TASK PROMPT: Collect every line in the entries below that contains the word "nous" and copy each one in full.

Records from a collection:
◇ ◇ ◇

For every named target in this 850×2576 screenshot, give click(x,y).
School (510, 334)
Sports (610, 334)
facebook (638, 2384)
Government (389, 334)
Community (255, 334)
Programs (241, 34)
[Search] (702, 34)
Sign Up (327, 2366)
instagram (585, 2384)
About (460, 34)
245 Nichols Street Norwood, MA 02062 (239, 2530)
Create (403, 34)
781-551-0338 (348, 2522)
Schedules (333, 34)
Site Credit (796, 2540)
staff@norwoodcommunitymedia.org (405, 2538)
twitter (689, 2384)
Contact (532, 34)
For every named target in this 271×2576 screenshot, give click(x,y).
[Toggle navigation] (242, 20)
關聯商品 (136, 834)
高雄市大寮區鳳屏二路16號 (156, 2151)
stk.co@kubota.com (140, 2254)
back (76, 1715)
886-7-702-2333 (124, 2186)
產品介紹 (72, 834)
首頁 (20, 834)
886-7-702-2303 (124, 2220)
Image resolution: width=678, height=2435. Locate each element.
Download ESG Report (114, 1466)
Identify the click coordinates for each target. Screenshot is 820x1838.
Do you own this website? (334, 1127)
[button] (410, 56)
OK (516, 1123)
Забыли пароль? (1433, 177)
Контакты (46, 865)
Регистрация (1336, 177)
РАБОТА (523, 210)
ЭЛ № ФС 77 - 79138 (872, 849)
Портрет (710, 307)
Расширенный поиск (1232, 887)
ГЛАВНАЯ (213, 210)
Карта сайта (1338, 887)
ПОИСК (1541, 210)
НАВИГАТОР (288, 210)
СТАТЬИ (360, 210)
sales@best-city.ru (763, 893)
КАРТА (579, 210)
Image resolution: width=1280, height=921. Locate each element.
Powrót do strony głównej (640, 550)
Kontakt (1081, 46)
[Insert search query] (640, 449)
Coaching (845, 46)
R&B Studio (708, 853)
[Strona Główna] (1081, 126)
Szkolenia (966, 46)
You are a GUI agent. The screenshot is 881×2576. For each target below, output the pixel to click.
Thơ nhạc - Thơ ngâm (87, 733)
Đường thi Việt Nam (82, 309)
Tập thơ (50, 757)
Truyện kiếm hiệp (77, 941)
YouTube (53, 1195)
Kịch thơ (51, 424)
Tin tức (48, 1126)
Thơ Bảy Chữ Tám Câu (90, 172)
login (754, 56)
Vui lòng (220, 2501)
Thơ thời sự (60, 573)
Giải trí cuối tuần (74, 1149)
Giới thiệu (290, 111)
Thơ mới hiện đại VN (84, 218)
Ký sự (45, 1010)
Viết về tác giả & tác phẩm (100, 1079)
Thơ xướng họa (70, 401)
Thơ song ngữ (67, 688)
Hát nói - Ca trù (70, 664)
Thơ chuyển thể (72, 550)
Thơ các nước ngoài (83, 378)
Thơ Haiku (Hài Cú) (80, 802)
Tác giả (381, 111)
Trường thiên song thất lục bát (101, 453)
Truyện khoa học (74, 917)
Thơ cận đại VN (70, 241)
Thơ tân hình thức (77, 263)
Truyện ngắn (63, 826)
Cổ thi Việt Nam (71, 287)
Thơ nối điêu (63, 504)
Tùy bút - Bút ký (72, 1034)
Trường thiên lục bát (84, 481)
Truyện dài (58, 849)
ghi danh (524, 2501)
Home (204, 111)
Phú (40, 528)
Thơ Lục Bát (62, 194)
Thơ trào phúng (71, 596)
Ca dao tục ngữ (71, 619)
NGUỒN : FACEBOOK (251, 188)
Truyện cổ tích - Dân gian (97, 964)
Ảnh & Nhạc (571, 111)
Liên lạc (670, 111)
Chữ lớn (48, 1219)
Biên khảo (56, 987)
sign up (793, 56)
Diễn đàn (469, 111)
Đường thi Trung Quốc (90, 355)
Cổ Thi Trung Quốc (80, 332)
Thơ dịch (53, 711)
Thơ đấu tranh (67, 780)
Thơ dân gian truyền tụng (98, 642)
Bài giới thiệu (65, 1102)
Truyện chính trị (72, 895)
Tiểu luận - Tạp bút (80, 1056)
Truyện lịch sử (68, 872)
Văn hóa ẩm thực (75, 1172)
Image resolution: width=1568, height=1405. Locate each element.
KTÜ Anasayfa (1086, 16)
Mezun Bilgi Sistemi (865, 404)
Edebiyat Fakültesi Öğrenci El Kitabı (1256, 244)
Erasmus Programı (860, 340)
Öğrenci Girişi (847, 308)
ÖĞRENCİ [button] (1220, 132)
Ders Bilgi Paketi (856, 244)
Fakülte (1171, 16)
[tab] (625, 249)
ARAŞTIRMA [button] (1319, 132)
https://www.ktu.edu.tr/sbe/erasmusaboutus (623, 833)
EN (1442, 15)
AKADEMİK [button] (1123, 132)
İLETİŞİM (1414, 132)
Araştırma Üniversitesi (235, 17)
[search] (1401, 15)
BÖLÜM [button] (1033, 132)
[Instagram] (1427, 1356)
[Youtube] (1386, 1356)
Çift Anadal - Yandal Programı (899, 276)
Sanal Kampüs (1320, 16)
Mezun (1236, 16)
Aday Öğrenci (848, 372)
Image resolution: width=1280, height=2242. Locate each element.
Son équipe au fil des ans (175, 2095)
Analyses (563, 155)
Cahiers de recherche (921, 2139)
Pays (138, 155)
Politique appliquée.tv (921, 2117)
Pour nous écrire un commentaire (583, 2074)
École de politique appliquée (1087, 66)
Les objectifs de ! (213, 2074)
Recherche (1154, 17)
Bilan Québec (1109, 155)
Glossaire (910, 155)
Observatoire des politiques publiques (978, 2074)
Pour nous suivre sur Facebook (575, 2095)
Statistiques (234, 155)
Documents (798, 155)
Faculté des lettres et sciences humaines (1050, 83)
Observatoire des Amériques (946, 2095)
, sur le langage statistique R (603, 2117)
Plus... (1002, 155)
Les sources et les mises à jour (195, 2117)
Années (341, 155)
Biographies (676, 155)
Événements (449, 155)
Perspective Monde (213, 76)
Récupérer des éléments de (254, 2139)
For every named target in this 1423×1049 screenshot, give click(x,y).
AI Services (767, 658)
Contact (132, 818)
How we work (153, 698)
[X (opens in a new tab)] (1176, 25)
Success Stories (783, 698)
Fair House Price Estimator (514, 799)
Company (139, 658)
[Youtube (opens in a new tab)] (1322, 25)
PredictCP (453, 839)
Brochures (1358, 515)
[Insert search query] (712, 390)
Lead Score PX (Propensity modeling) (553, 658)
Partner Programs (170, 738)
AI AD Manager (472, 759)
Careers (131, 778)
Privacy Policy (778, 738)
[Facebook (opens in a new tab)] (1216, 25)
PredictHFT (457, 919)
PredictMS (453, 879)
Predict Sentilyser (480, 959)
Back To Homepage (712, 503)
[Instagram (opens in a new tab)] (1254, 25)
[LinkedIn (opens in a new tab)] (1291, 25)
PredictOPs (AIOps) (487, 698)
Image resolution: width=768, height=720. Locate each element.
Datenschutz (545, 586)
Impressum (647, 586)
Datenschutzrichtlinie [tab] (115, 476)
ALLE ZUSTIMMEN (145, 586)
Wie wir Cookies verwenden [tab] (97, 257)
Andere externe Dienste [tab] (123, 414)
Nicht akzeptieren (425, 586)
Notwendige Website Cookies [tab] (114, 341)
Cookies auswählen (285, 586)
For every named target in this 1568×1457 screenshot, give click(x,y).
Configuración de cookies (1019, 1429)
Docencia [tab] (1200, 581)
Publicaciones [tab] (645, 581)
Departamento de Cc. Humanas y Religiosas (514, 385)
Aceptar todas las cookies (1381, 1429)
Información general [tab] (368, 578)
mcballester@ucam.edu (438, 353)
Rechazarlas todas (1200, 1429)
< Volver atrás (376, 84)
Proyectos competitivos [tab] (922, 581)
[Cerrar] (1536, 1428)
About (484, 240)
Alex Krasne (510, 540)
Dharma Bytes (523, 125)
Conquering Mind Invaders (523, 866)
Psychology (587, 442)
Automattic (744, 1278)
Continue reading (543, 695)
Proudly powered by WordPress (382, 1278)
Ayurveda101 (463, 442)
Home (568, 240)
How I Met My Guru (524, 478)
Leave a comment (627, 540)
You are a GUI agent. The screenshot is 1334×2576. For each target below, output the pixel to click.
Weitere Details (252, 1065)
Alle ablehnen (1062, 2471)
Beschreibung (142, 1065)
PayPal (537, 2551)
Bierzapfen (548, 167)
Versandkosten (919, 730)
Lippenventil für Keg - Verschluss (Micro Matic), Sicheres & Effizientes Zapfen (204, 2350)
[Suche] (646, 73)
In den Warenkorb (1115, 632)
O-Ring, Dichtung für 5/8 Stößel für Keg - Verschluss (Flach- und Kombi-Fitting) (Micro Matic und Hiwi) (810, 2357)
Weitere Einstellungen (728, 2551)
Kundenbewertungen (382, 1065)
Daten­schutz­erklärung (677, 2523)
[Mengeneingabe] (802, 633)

◇ ◇ ◇

RESULT FOR THIS EXERCISE:
Pour nous écrire un commentaire (583, 2074)
Pour nous suivre sur Facebook (575, 2095)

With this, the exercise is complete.